Property value 250k of which 40% is owned by us
roughly 5k deposit putdown and now about 20k paid off the mortgage

Any ideas?

This is simple enough - how much is the mortgage?

You own 100k of a flat worth 250k

We don't need to know how much your deposit was initially, all that matters is the amount it is worth now (which you've given us) and the amount left on the mortgage, which you haven't given us.

What you have left for a deposit is 100k minus the outstanding mortgage.

You say you've paid off 20k but you don't tell up what the mortgage amount was. I mean if your flat hasn't risen in value at all then we could assume there was a 95k mortgage with your 5k deposit and you've paid off 20k so have 25k for a deposit right?

But, has the flat changed in value - is 250k the current value and more than you paid for it - we don't know ergo we don't have an answer here..
 
You need to know:

Current value of the property (get 3 estimates and take the middle price as a rough guide)
Current outstanding mortgage amount. Don't base this on what you have paid but get an actual amount from the lender.
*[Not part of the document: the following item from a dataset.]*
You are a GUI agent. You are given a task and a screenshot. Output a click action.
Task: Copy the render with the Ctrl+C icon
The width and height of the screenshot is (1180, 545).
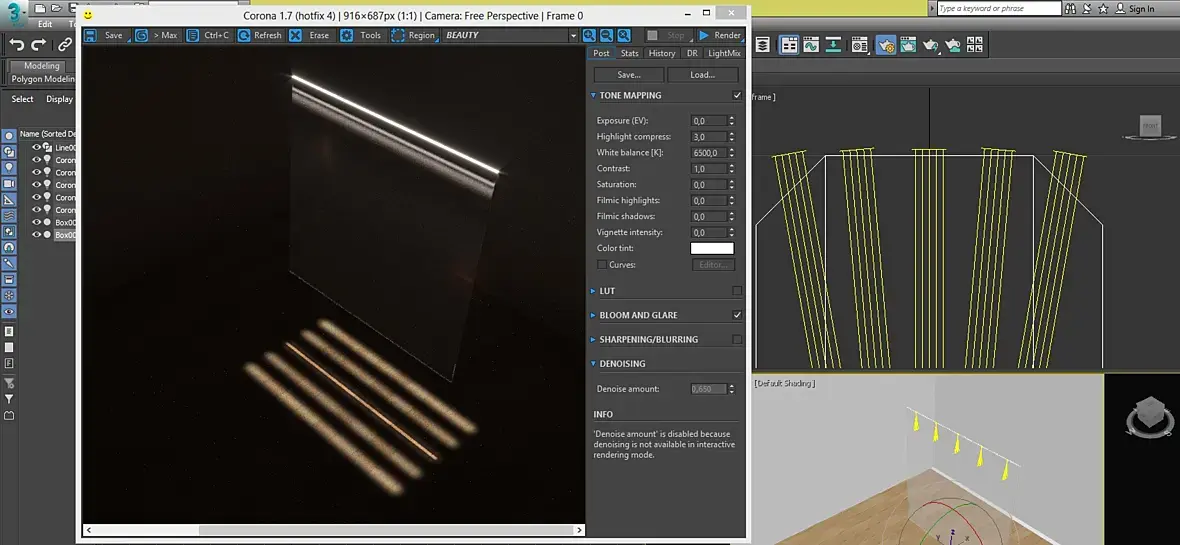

Then just take 40% of the current value and subtract the current outstanding mortgage amount. this will give you the amount of equity you have in the property. But you then need to work out the costs involved in selling and buying the new property. This will eat into it considerably.

Consider:
Property report fees (whatever they are called now when you sell a property)
Early repayment fee on the mortgage (if it's applicable and if you are changing lenders)
Stamp duty on the new property (if applicable)
Solicitors fees.
Search fees.
Moving costs.
Mortgage arrangement fee on the new property.

It's hugely expensive to move to buy and sell and one of the reasons we haven't bothered downsizing yet.
 
You have £25k to play with. Assuming your £20k you reference is after interest and not just what you have paid monthly multiplied by time.
 
Ooh. You might be stuffed.
You signed a new fix in May.
If this is true the fees for exiting this might be so high its not worth it. Plus fees for buying, selling, and all of that.
You would absolutely need to contact your lender and discuss

There's usually a percentage fee of the loan. If its 5 percent. You could be looking at a 4k fee just to leave.
There are options depending on lender.

Looks like you have 25k equity. (a summing no current value change (probably wrong)
 
40% of 250k is 100k. You owe 75k so you have 25k left before lawyers, etc. I'd assume you've got a deposit of approx £20k for the next one.
 
Ooh. You might be stuffed.
You signed a new fix in May.
If this is true the fees for exiting this might be so high its not worth it. Plus fees for buying, selling, and all of that.
You would absolutely need to contact your lender and discuss

Looks like you have 25k equity. (a summing no current value change (probably wrong)
As PS once corrected me, porting the existing deal (+ incrementing) isn't too complicated. Although his rate really sucks so he'll be paying the higher rate on a higher value property which'll cost future Bassmansam quite a bit of fun tokens - the early exit fees on a 75k mortgage can't be too big in anycase.
 
As PS once corrected me, porting the existing deal (+ incrementing) isn't too complicated. Although his rate really sucks so he'll be paying the higher rate on a higher value property which'll cost future Bassmansam quite a bit of fun tokens - the early exit fees on a 75k mortgage can't be too big in anycase.

Isn't it lender dependent? And circumstance dependent? I've never done it. But it could cause a hassle. And yeah that is a high rate for 75 ltv
 
40% of 250k is 100k. You owe 75k so you have 25k left before lawyers, etc. I'd assume you've got a deposit of approx £20k for the next one.

Nope, you need to know the current value. If it hasn't changed in value then you're correct, if it has increased in value then the OP has 40% of that increase too.
 
Isn't it lender dependent? And circumstance dependent? I've never done it. But it could cause a hassle. And yeah that is a high rate for 75 ltv
It absolutely is, but in my attempts to learn a bit I did Google quite a few typical lenders, and very few were "against" porting - especially when you are increasing the value. The catch will be if his current mortgage is specific to a shared ownership construct or something.
 
Nope, you need to know the current value. If it hasn't changed in value then you're correct, if it has increased in value then the OP has 40% of that increase too.

True, goes up or down depending. (Value of property*0.4) minus 75k outstanding mortgage minus any fees
 
It absolutely is, but in my attempts to learn a bit I did Google quite a few typical lenders, and very few were "against" porting - especially when you are increasing the value. The catch will be if his current mortgage is specific to a shared ownership construct or something.

It will be a new mortgage on worse ltv I assume too. So that ltv will shoot right up right?